AmyAgigianGreetings from Boston, where we are currently experiencing Snowmageddon 2015. We’ve had four storms, accumulating over seven feet of snow, in less than three weeks, making this the snowiest month in Boston’s long recorded history.

But what does our unparalleled snowfall have to do with women’s health and human rights? First, the health effects of extreme temperatures hit those with fewest resources–money, housing, safety, good health–hardest. It makes sense if you think about it: if you’re already sick, or living in a violent home or neighborhood, added difficulty getting around is much more serious than for healthy people who are safe at home. If you are homeless or have precarious housing, finding shelter and keeping track of your possessions is that much harder in the brutal cold. The lower your income, the more you will likely depend on massively-disrupted public transportation. And obviously, if you have little money, you can least afford to miss days of work when businesses shut down during blizzards. People caring for children and other dependents also struggle with the dearth of passable sidewalks, breakdowns in public transportation, inability to rely on the timely arrival of caregivers, and simply being stuck in the house day after day.

In addition to these immediate burdens, this historic weather has longer-term implications. Counterintuitively, Boston’s “extreme weather events” are likely part and parcel of global climate change. Global warming leads to more severe snow and rain storms, as well as heat waves, droughts and wildfires. Instead of this month being a freak outlier, we are likely to suffer more, and worse, extreme weather events as climate change intensifies.

All over the world, women bear the worst brunt of a degraded environment. As  UNFPA explains, women are disproportionately affected by global environmental hazards. Women are the majority of those who stretch the family budget when income is disrupted, take care of family members when they can’t afford or access formal healthcare, and walk farther to gather and carry water or firewood. All over the world, women’s resources and health are taxed by such burdens. These hardships exacerbate violations of human rights including the rights to health, an adequate standard of living, and gender equality.

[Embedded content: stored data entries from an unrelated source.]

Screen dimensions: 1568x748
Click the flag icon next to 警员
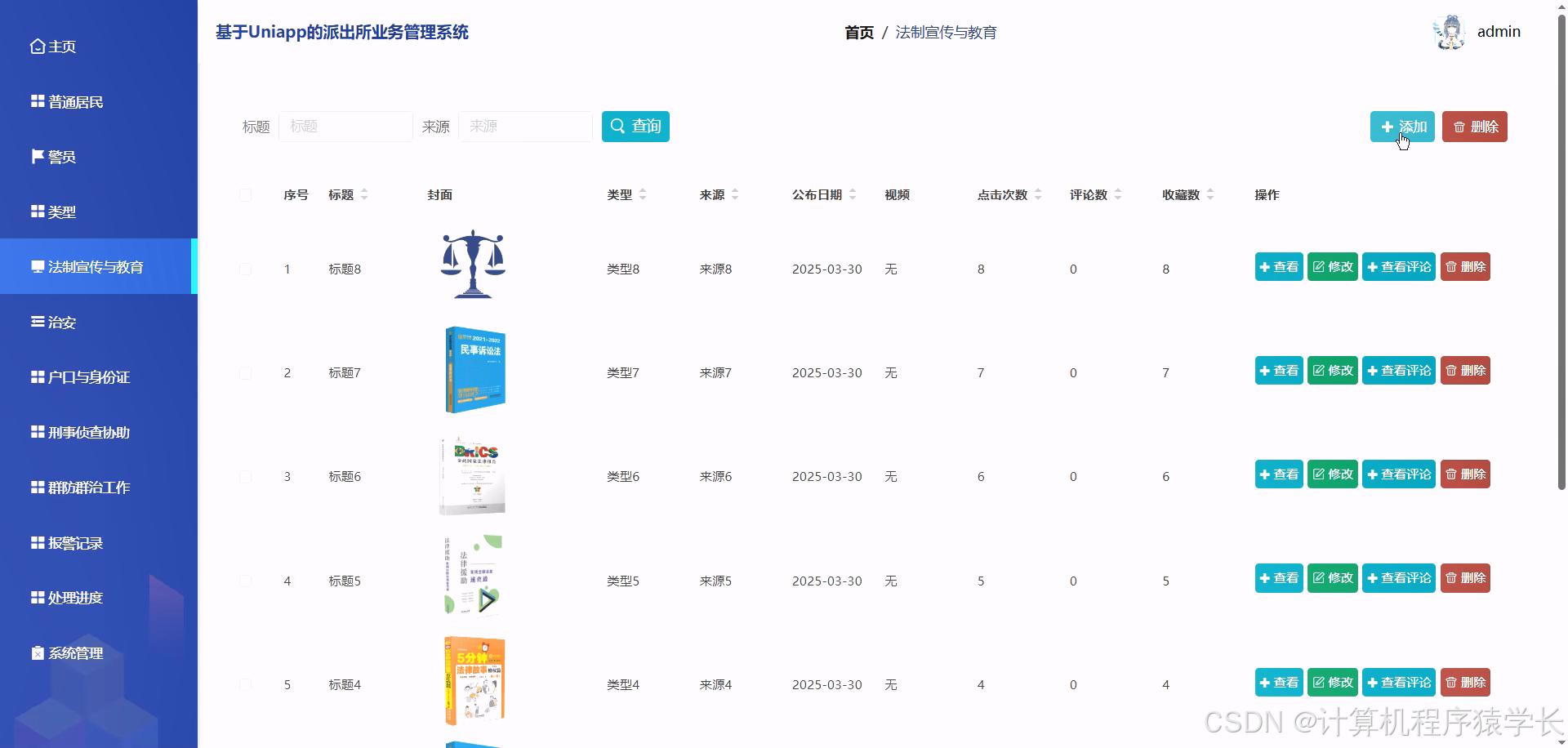pos(36,156)
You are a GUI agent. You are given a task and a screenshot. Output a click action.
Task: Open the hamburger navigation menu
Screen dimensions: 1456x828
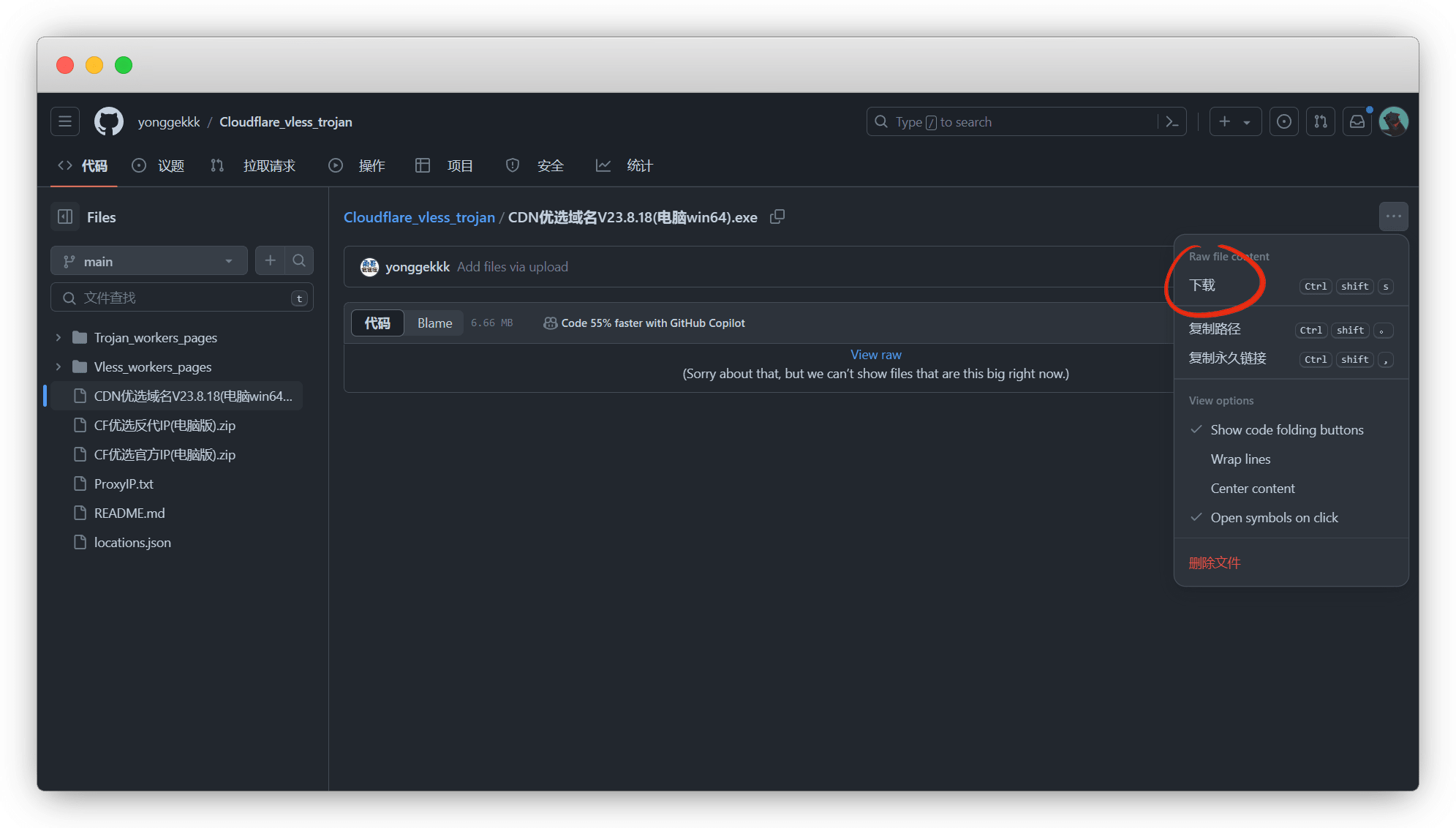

It follows, then, that women must be central to finding both short and long-term solutions to these problems. Women bring critical perspectives, insights, and priorities to discussions of extreme weather. Women’s health and human rights should be put at the center of all policy discussions and funding decisions, at every stage of planning and implementation of solutions. Snowmageddon 2015 has brought much of New England to a grinding halt. Centering women’s health and human rights can help it from becoming the new normal.